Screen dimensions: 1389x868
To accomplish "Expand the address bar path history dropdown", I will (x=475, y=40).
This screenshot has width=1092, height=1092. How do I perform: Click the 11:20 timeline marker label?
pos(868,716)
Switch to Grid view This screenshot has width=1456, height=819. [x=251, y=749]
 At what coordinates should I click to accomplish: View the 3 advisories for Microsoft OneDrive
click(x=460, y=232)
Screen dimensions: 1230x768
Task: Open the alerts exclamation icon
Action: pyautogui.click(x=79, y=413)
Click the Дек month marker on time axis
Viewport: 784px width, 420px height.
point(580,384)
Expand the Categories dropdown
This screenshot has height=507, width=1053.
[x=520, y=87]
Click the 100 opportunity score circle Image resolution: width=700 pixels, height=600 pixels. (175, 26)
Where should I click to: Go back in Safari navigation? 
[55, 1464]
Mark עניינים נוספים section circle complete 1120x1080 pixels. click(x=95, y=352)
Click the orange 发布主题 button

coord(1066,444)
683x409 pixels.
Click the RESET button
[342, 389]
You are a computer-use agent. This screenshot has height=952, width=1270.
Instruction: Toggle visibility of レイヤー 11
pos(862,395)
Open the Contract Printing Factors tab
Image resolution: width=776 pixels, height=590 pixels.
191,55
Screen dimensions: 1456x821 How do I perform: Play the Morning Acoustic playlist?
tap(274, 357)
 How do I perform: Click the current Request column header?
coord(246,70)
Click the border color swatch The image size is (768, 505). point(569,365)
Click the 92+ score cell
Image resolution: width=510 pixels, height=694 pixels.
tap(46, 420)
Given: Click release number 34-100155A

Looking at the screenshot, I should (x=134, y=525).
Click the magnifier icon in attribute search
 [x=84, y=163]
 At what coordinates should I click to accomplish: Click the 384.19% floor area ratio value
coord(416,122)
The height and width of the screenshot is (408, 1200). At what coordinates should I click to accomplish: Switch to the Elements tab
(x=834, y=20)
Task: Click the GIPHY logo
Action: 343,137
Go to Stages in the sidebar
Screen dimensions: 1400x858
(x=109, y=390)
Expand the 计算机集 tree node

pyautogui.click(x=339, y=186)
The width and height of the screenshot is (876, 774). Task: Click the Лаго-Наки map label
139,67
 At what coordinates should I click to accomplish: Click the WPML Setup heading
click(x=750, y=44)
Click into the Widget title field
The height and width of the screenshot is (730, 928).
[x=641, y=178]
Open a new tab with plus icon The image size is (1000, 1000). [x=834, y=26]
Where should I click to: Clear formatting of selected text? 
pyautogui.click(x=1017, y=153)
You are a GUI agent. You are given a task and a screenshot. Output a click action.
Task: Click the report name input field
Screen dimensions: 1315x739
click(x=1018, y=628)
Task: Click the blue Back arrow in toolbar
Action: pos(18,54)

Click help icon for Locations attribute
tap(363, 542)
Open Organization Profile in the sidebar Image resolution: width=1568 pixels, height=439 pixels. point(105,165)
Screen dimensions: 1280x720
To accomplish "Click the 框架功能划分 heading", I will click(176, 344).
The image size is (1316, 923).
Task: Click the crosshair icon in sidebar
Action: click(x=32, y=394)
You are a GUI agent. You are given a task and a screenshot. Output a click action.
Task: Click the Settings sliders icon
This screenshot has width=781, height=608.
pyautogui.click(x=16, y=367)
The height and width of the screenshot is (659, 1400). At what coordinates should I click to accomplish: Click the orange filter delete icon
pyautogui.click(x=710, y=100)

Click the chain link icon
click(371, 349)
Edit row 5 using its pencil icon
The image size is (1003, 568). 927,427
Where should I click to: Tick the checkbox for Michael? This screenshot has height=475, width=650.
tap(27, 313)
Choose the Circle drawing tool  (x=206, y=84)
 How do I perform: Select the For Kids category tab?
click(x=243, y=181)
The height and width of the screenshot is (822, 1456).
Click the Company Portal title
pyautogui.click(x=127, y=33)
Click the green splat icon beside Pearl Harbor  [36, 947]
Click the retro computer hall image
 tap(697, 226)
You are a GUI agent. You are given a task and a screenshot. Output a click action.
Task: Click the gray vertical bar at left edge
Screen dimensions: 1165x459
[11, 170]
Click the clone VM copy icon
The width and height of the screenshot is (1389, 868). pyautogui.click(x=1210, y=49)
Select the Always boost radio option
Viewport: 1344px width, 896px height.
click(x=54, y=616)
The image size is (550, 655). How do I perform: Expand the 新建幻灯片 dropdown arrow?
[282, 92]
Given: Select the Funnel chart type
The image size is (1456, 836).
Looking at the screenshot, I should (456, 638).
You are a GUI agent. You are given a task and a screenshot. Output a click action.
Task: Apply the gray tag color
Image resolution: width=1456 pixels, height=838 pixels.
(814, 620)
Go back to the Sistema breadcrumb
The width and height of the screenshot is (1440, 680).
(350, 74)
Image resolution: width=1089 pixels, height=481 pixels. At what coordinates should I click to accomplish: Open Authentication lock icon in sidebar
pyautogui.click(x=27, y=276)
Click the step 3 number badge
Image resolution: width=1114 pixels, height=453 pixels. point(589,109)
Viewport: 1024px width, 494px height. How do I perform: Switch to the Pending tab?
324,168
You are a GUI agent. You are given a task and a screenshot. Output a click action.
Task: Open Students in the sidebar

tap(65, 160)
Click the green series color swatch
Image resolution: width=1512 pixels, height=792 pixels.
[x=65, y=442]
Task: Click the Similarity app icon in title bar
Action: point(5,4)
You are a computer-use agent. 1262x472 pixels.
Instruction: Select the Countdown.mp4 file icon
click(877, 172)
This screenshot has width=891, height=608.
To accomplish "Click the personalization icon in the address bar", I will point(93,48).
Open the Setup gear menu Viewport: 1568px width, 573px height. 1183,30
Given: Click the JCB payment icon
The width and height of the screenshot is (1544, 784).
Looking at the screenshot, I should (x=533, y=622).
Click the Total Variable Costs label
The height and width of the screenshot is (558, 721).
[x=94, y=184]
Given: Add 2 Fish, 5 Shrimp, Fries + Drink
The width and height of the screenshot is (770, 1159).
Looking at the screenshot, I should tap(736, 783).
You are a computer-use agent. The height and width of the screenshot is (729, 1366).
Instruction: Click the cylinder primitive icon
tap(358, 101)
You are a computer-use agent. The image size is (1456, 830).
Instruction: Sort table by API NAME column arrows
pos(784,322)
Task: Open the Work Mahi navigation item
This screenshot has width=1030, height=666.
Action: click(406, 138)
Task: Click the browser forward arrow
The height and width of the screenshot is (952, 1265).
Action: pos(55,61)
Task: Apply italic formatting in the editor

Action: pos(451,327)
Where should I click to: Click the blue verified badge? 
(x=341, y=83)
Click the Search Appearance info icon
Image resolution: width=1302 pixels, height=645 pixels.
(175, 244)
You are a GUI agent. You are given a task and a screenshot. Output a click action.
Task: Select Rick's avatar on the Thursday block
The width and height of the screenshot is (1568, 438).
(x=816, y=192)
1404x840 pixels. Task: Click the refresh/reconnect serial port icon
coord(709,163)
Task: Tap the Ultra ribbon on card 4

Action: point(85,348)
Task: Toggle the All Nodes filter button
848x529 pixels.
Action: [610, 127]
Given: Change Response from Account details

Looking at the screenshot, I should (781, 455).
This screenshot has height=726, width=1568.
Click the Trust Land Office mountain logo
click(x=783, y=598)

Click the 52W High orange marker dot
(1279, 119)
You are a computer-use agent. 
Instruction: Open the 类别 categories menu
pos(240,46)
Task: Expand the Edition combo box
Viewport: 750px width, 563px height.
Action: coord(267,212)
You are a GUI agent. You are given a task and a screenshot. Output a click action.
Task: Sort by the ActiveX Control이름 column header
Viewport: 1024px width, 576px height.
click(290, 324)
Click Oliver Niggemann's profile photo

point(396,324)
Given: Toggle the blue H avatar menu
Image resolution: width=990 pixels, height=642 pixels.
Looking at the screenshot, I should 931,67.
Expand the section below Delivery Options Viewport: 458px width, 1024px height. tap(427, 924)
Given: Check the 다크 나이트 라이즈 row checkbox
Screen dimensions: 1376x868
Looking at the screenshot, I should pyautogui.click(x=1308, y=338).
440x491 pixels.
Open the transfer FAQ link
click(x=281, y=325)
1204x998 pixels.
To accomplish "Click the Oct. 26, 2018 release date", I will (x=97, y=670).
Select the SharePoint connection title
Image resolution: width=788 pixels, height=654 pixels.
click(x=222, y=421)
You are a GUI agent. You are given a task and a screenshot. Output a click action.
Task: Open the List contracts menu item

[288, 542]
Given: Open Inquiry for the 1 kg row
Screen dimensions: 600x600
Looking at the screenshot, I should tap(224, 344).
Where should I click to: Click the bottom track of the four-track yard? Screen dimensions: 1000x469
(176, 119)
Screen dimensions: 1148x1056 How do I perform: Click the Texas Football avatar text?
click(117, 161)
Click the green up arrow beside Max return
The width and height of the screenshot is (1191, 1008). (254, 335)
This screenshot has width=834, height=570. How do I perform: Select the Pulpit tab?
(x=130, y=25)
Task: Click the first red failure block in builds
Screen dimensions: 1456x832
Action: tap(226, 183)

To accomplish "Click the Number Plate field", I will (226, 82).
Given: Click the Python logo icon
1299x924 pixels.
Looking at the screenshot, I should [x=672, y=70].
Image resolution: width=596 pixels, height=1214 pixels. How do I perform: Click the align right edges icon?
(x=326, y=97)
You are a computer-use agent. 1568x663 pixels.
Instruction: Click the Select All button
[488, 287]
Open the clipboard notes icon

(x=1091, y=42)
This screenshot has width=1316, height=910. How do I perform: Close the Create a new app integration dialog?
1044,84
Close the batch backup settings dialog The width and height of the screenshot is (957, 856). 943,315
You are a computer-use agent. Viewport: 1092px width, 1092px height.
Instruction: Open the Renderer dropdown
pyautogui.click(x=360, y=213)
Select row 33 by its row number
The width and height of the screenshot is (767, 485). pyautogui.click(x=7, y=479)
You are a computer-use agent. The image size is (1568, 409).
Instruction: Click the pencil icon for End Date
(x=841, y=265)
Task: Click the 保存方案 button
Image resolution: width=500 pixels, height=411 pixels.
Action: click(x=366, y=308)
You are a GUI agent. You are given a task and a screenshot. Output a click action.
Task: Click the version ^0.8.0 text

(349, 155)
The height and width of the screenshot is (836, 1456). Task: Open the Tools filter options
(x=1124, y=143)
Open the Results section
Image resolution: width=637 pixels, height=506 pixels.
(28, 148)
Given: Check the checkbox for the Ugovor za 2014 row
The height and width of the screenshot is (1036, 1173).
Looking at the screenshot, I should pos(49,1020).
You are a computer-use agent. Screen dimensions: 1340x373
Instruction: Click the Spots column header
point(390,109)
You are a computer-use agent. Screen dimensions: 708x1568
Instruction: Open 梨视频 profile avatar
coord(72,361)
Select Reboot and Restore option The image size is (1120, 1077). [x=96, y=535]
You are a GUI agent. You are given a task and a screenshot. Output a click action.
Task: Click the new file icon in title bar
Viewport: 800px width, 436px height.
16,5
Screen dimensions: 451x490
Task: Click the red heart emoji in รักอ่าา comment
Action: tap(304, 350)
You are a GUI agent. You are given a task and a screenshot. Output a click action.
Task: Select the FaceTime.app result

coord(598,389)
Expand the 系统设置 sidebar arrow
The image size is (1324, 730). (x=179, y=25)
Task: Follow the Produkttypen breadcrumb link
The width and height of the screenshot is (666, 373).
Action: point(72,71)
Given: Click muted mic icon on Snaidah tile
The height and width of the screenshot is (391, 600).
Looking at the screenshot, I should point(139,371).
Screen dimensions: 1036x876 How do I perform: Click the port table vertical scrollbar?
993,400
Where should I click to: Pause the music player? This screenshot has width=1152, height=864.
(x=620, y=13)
════════
Gather each line of the data above that contains the word "Sort", and copy those lines out in full.

RESPONSE BELOW:
Instruction: Sort table by API NAME column arrows
Task: Sort by the ActiveX Control이름 column header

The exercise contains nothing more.